Il ne faut pas hésiter à attraper le livre à deux mains et à le retourner, à pencher la tête, pour bien lire le moindre détail de ces dessins si riches et si colorés. La lecture est du coup forcément plus lente et longue qu’une simple bande dessinée. Il faut prendre son temps pour se laisser porter et apprécier. Les perspectives peu orthodoxes utilisées, comme en plongée immersive, donne une sensation de vie impressionnante.

Peu familière des personnages et de leur nom, j’ai parfois eu un peu de mal à les distinguer. Il n’empêche que chacun à sa façon est attachant. Plongé parmi eux, le lecteur français est fortement dépaysé. Les relations entre chacun sont bien posées : aller à la pêche au crabe par exemple, ou faire un tour au temple. Et les pages expliquant la façon de vivre ou la nourriture participent aussi à l’exotisme. Le côté voyageur occidental qui découvre une culture inconnue est vraiment bien rendu.

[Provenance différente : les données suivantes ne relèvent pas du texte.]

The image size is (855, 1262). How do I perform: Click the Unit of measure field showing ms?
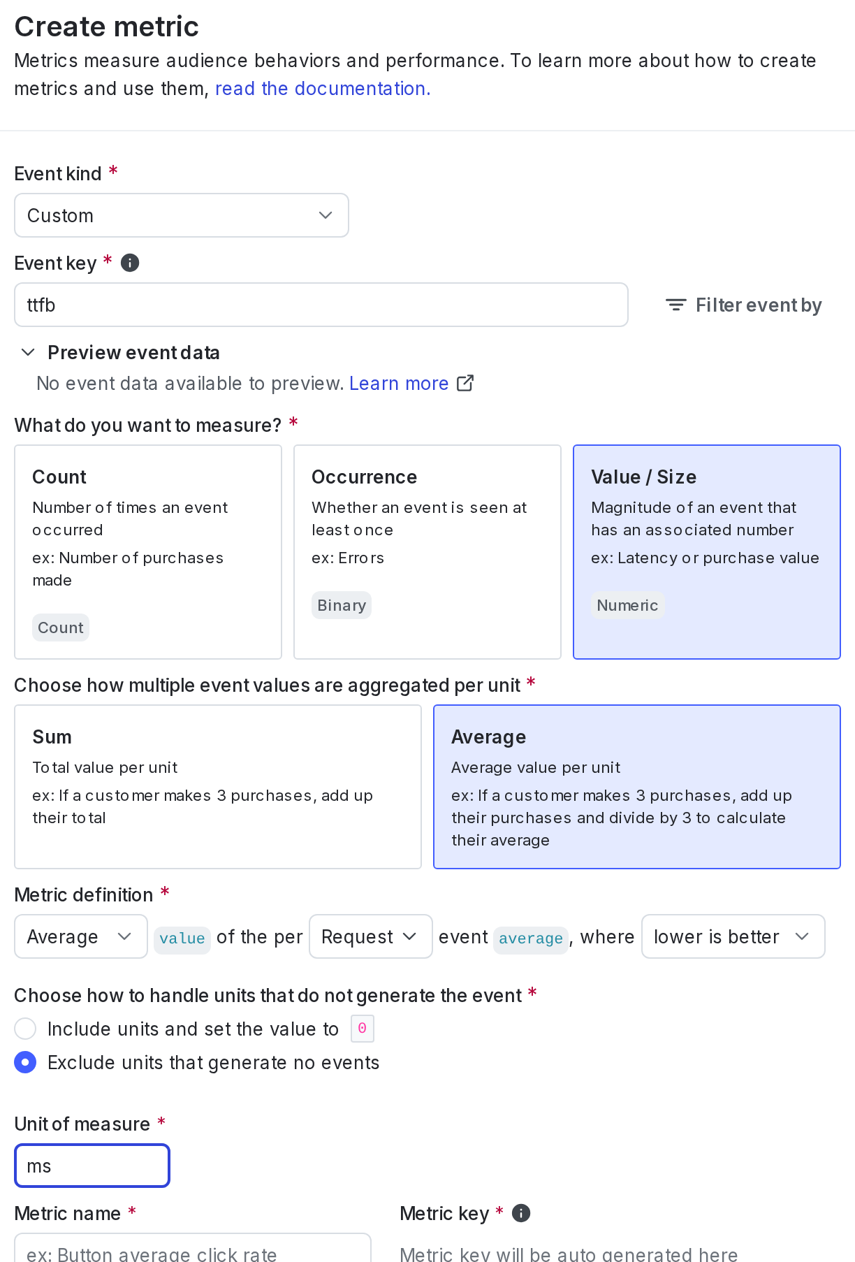pyautogui.click(x=92, y=1166)
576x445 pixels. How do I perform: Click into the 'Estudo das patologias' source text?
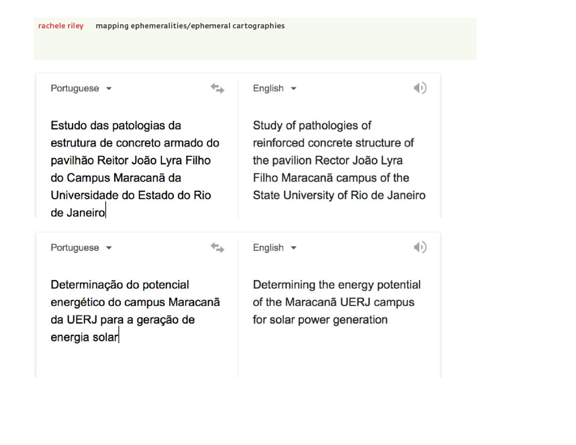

Un roman graphique qui ravira ceux qui rêvent de partir au Japon, mais aussi ceux qui aiment tout simplement être dépaysé. Une sorte de guide touristique nouvelle génération qui prônerait non pas la visite des lieux les plus connus ou représentatif mais au contraire de se poser et de prendre le temps de vivre comme les autochtones.

2 commentaires :

Loesha a dit…

Ah tu l'as enfin lu :)
Maintenant il faut que tu te plonge dans "Tokyo Sanpo", son premier livre !

La chèvre grise a dit…

@ Loesha : déjà fait, et sans spoiler mon futur billet, j'ai préféré celui-ci, plus tendre et attaché aux personnes.